(Beginning of Extracted information)
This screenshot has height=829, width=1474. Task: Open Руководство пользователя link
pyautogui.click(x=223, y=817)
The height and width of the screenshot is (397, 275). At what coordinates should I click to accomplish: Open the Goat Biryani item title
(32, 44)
(End of Extracted information)
(Beginning of Extracted information)
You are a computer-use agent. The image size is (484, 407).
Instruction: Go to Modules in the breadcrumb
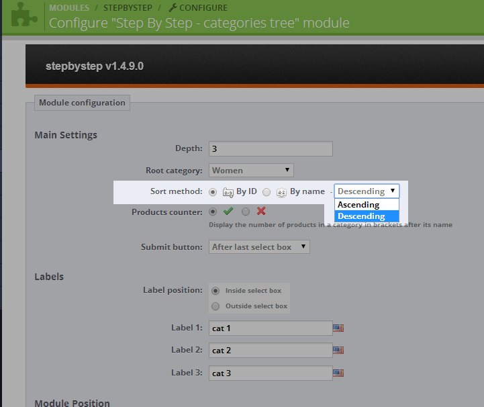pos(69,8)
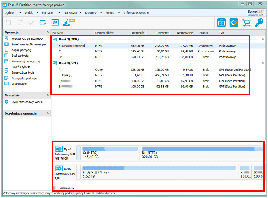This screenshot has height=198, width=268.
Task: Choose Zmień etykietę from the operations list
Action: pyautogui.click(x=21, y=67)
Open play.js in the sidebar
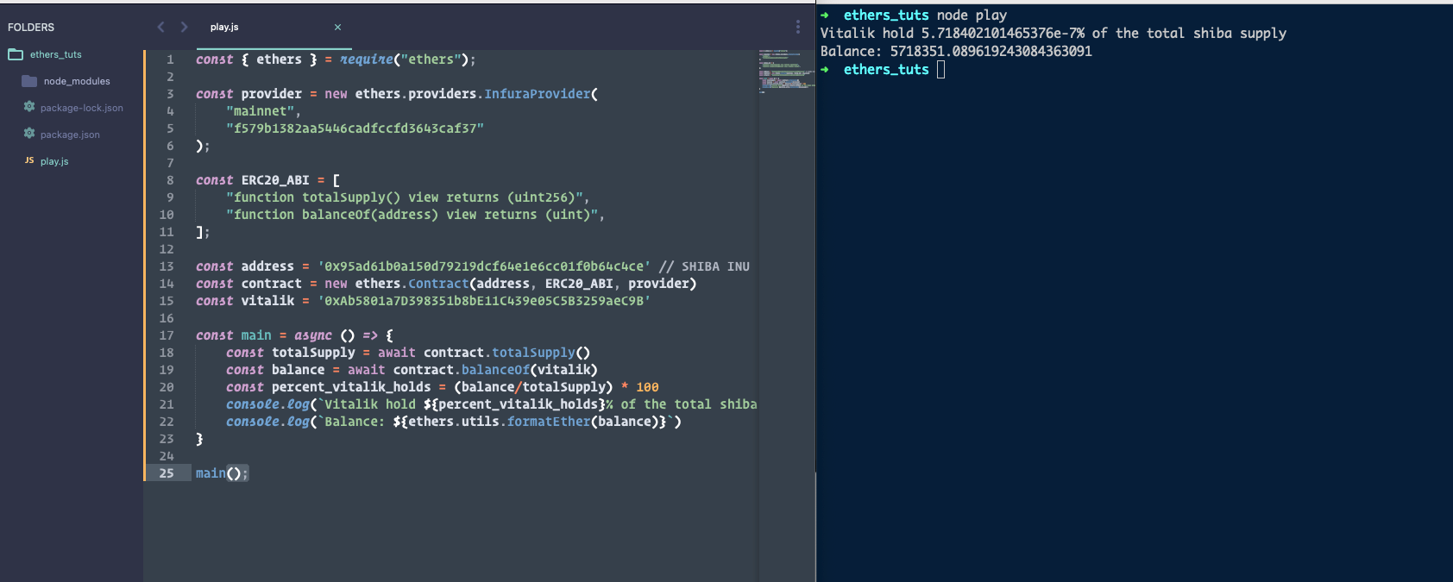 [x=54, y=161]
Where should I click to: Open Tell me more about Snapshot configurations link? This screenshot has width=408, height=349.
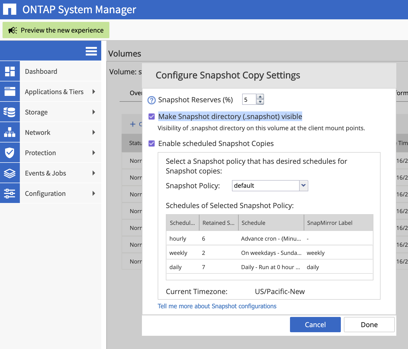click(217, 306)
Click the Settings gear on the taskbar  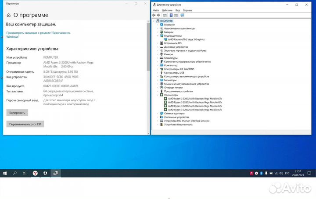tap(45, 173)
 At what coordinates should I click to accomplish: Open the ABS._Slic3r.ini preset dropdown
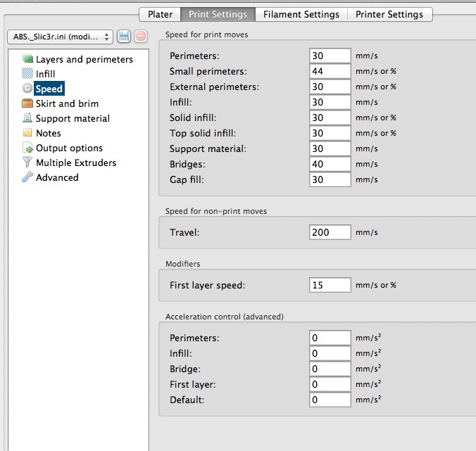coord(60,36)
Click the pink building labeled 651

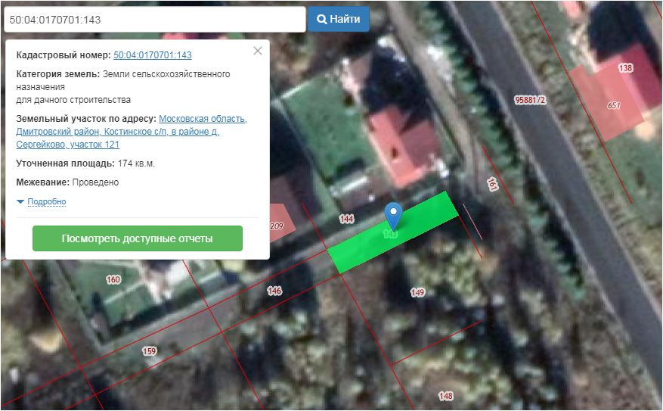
(End of Extracted information)
(Beginning of Extracted information)
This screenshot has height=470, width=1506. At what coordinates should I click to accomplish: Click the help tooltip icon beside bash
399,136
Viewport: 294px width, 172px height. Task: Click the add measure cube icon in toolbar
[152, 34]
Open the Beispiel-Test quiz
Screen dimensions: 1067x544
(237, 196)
(End of Extracted information)
What needs to be done
Each line above starting at the one holding "ABS._Slic3r.ini preset dropdown" and ending at the one holding "Click the pink building labeled 651" should be set down exactly as it stands, both ends included, with no pictures.

Written solution
 At what coordinates should I click to accomplish: Open the ABS._Slic3r.ini preset dropdown
coord(60,36)
Click the pink building labeled 651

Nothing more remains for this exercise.